- _THE PROBLEM_: In the response, each entry below should appear again exactly as given.

- _Stored items_:
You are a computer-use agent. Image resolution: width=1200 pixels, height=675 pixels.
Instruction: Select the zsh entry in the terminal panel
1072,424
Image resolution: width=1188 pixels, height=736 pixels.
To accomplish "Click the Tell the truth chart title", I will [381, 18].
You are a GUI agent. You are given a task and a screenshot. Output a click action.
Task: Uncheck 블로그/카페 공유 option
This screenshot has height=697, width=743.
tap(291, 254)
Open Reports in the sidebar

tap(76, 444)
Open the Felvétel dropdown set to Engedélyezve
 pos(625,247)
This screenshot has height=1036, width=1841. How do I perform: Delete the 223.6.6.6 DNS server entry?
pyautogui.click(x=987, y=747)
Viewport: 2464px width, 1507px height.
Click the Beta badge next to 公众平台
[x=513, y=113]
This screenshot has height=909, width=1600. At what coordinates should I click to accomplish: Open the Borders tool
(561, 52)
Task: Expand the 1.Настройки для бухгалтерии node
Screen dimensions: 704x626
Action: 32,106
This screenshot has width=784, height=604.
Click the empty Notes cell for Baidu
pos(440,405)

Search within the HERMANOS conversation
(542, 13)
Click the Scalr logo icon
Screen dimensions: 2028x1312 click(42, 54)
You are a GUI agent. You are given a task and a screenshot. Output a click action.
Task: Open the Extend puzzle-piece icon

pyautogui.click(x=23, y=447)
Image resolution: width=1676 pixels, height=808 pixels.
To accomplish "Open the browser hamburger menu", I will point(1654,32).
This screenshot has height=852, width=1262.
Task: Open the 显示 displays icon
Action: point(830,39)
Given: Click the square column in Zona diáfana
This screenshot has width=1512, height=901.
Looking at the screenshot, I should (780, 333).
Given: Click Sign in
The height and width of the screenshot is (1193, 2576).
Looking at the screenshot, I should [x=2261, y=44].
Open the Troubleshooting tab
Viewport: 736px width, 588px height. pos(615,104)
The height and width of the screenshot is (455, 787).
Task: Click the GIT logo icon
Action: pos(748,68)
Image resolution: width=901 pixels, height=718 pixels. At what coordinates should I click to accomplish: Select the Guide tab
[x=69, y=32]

- _RESULT BELOW_:
You are a computer-use agent. Image resolution: width=1200 pixels, height=675 pixels.
Instruction: Select the zsh entry in the terminal panel
1072,424
Image resolution: width=1188 pixels, height=736 pixels.
To accomplish "Click the Tell the truth chart title", I will [381, 18].
You are a GUI agent. You are given a task and a screenshot. Output a click action.
Task: Uncheck 블로그/카페 공유 option
This screenshot has height=697, width=743.
tap(291, 254)
Open Reports in the sidebar

tap(76, 444)
Open the Felvétel dropdown set to Engedélyezve
 pos(625,247)
This screenshot has height=1036, width=1841. How do I perform: Delete the 223.6.6.6 DNS server entry?
pyautogui.click(x=987, y=747)
Viewport: 2464px width, 1507px height.
Click the Beta badge next to 公众平台
[x=513, y=113]
This screenshot has height=909, width=1600. At what coordinates should I click to accomplish: Open the Borders tool
(561, 52)
Task: Expand the 1.Настройки для бухгалтерии node
Screen dimensions: 704x626
Action: 32,106
This screenshot has width=784, height=604.
Click the empty Notes cell for Baidu
pos(440,405)

Search within the HERMANOS conversation
(542, 13)
Click the Scalr logo icon
Screen dimensions: 2028x1312 click(42, 54)
You are a GUI agent. You are given a task and a screenshot. Output a click action.
Task: Open the Extend puzzle-piece icon

pyautogui.click(x=23, y=447)
Image resolution: width=1676 pixels, height=808 pixels.
To accomplish "Open the browser hamburger menu", I will point(1654,32).
This screenshot has height=852, width=1262.
Task: Open the 显示 displays icon
Action: point(830,39)
Given: Click the square column in Zona diáfana
This screenshot has width=1512, height=901.
Looking at the screenshot, I should (780, 333).
Given: Click Sign in
The height and width of the screenshot is (1193, 2576).
Looking at the screenshot, I should [x=2261, y=44].
Open the Troubleshooting tab
Viewport: 736px width, 588px height. pos(615,104)
The height and width of the screenshot is (455, 787).
Task: Click the GIT logo icon
Action: pos(748,68)
Image resolution: width=901 pixels, height=718 pixels. At what coordinates should I click to accomplish: Select the Guide tab
[x=69, y=32]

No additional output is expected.